**WRITTEN INSTRUCTION:** Continue the everyday wheat bread recipe below, picking up right after its last line.

**SELECTED TEXT:**
'''
Monday, August 13, 2012

Everyday Wheat Bread

Bread is one of those things we take for granted, especially if you’re a big toast or sandwich eater.  But have you noticed lately that a lot of the bread is costing up to $5 per loaf?  That is a LOT of money for something that really isn’t that hard to make.

You’ll need about 3 hours really for this.  Most of that time is sitting around and waiting, the actual time you’ve got your hands on it is about 20-30 minutes.  I’m doing this by hand, not using any machinery that you may not have.  I have cut the recipe in half and just made one loaf, and it works just fine.

So you’ll need 2 loaf pans, measuring cups, microwave, a sturdy spoon, a nice big bowl, and the ingredients listed below.

2 cups of water
¼ cup of melted butter
¼ honey
2 cups all-purpose flour
2 teaspoons salt
2 envelopes active dry yeast
4 to 4 ½ cups whole wheat flour

(the following are optional)
'''
**GIVEN INFORMATION:**
'''
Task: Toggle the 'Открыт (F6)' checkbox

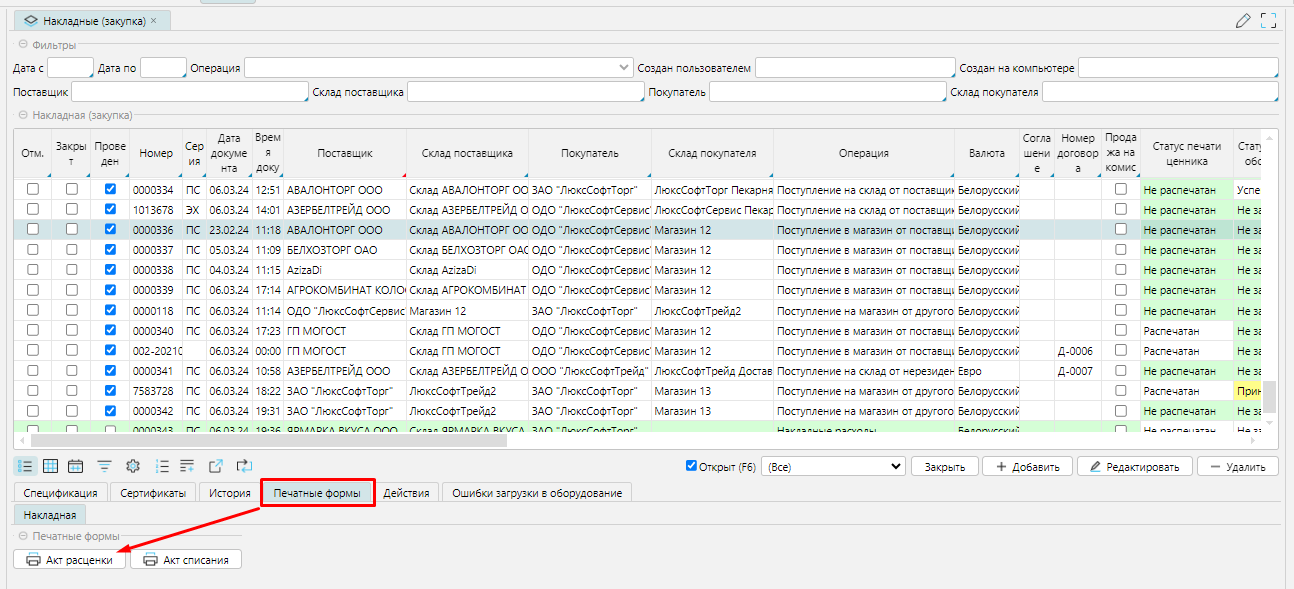Action: point(692,466)
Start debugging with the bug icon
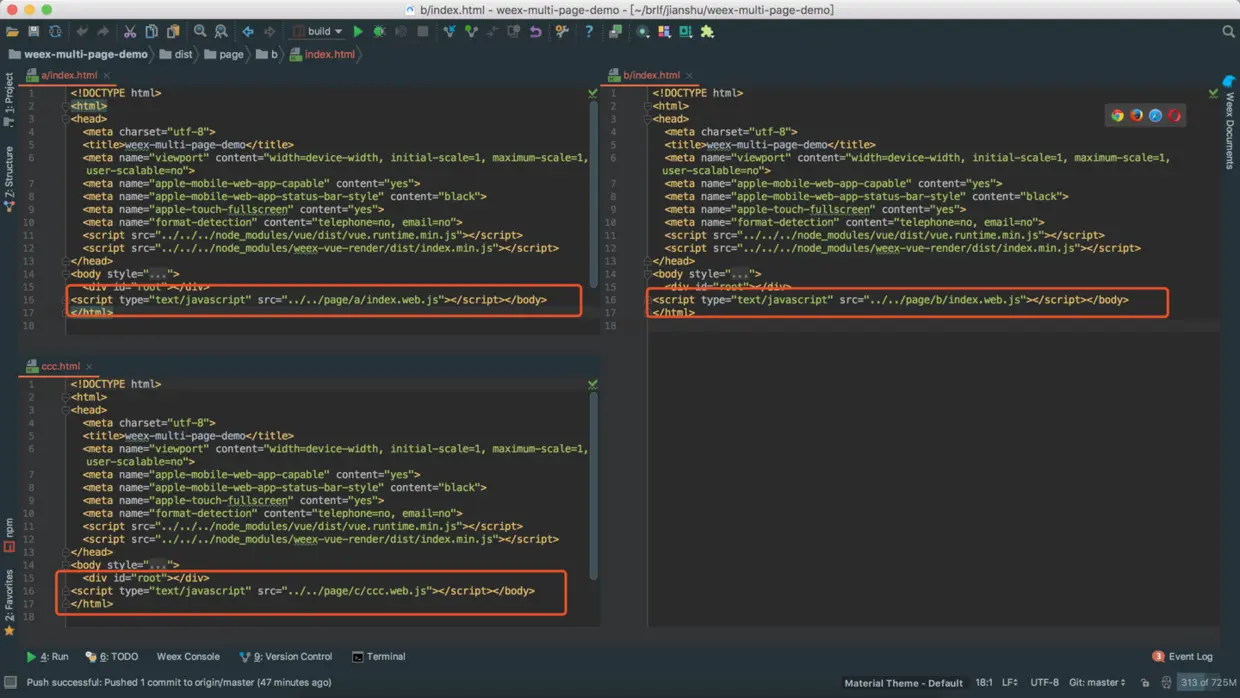The image size is (1240, 698). coord(379,32)
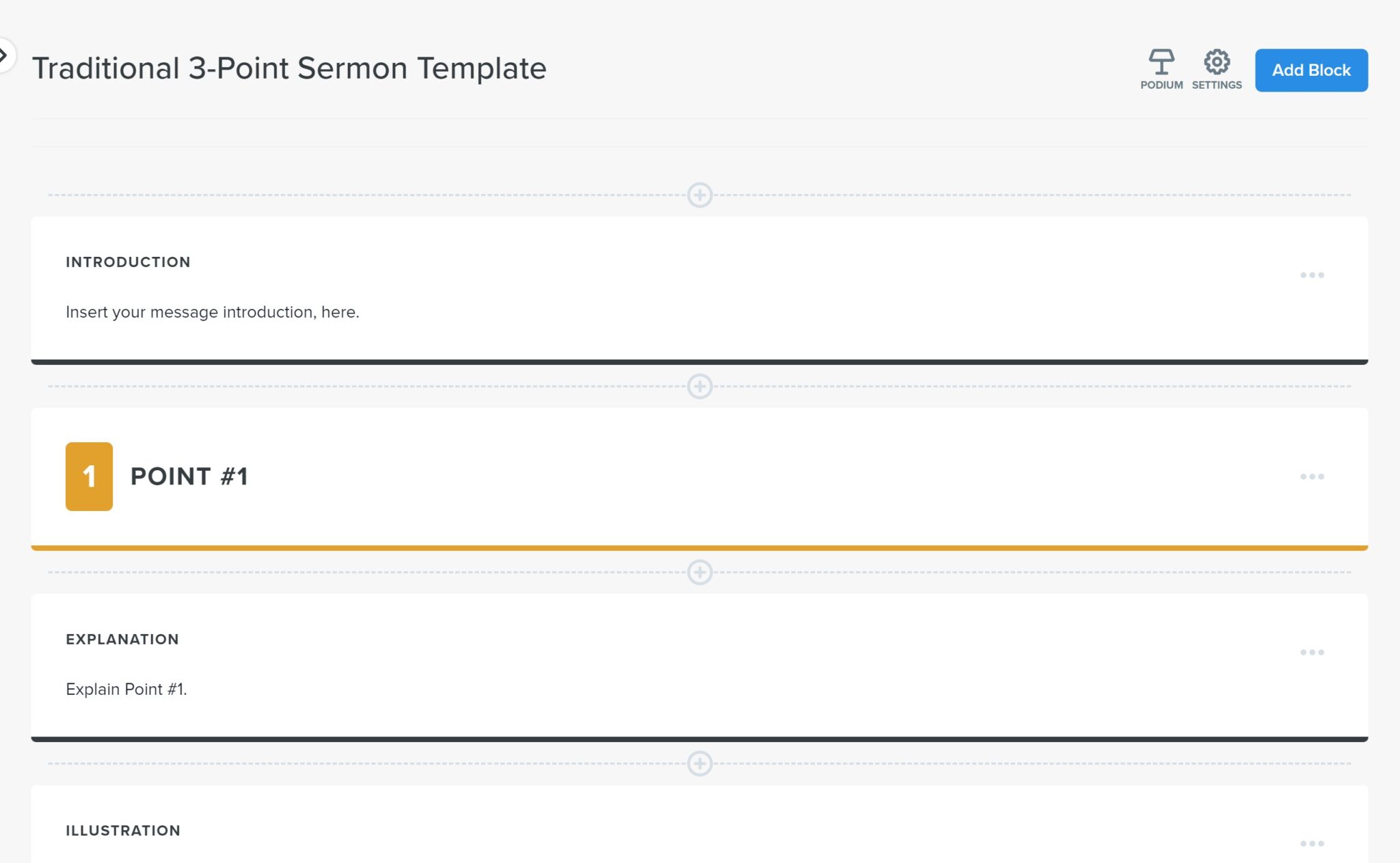Edit the 'Explain Point #1.' text
The image size is (1400, 863).
coord(129,689)
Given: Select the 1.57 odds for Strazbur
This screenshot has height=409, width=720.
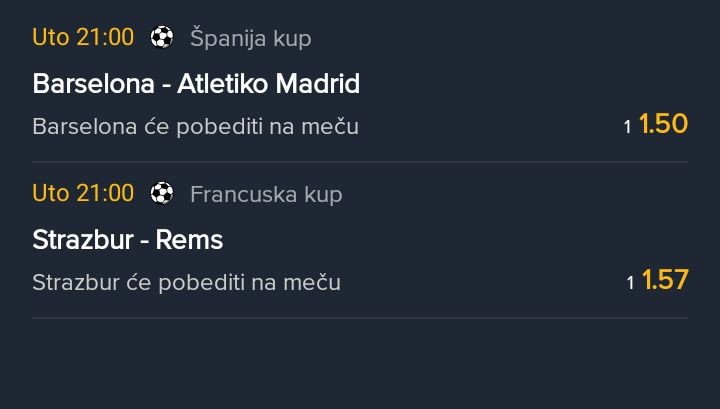Looking at the screenshot, I should 665,281.
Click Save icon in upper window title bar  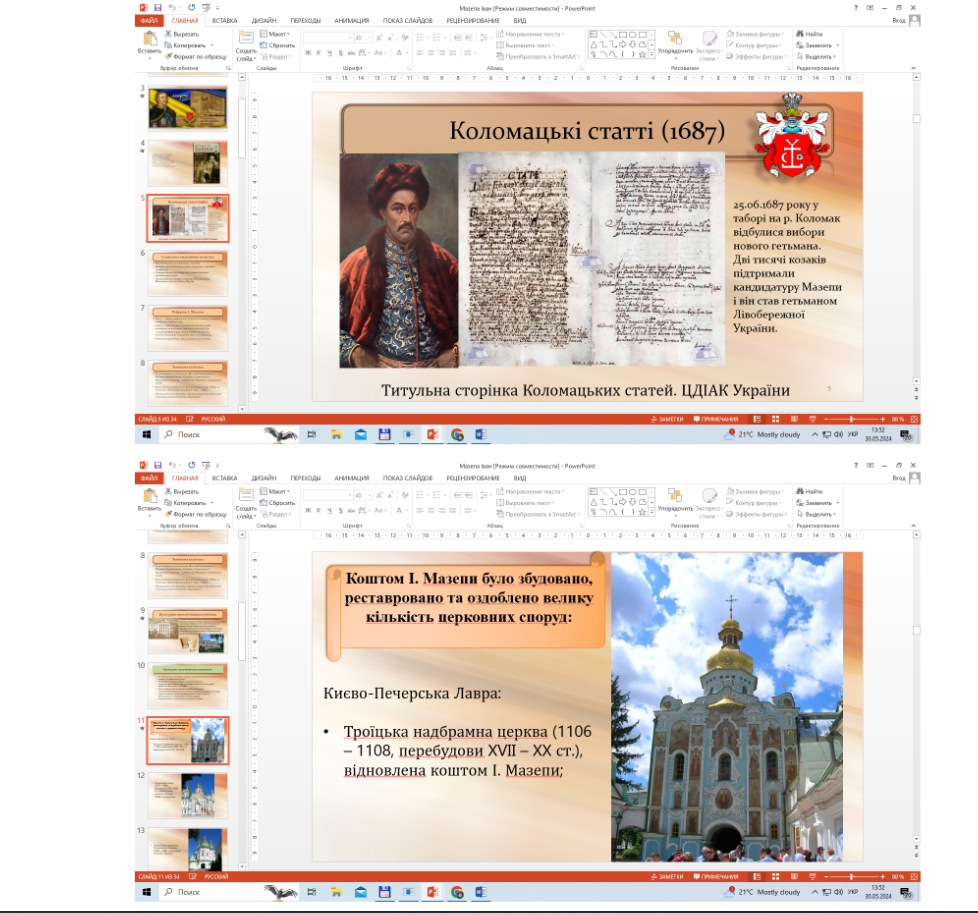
'''
**REPLY TO THE EXERCISE:**
½ cup raw sunflower seeds
½ cup wheat germ


Put the water, butter, and honey in the microwave for about 30-45 seconds on high.  You want it warm but not steaming.  If you can put your finger in it comfortably and it feels warm, you’re good.  If it is uncomfortable, let it cool off for 2 minutes before proceeding.

In a large bowl, mix the warm liquid, all-purpose flour, salt and yeast with a whisk until there are no lumps, about 3 minutes.  Stir in the seeds and wheat germ if you’re using them.  Now add the wheat flour one cup at a time until you’ve got all 4 cups in.  If it’s not really sticky, you’re ready to move forward, otherwise add a tablespoon or two more of wheat flour.  Use the remaining wheat flour to dust a large cutting board so you can knead the dough.  Wipe out the bowl after you put the dough on the floured board, and then grease the bowl with soft butter.

If you’ve never done any bread dough kneading, what you need to do is push the big lump a little flattish and then fold it over towards you and push it away from you with the heel of your hand.  Do this for about 5 minutes, rotating the dough so it turns into a smoother shape.  By the time the dough is ready, it will be smooth and elastic – trust yourself, you’ll recognize it when it happens.  Put the dough into the greased bowl, and turn it over so it’s got a greasy side facing up.  Cover with a cloth and let it rest in a warm place for an hour.  Wash your hands, clean things up and go relax.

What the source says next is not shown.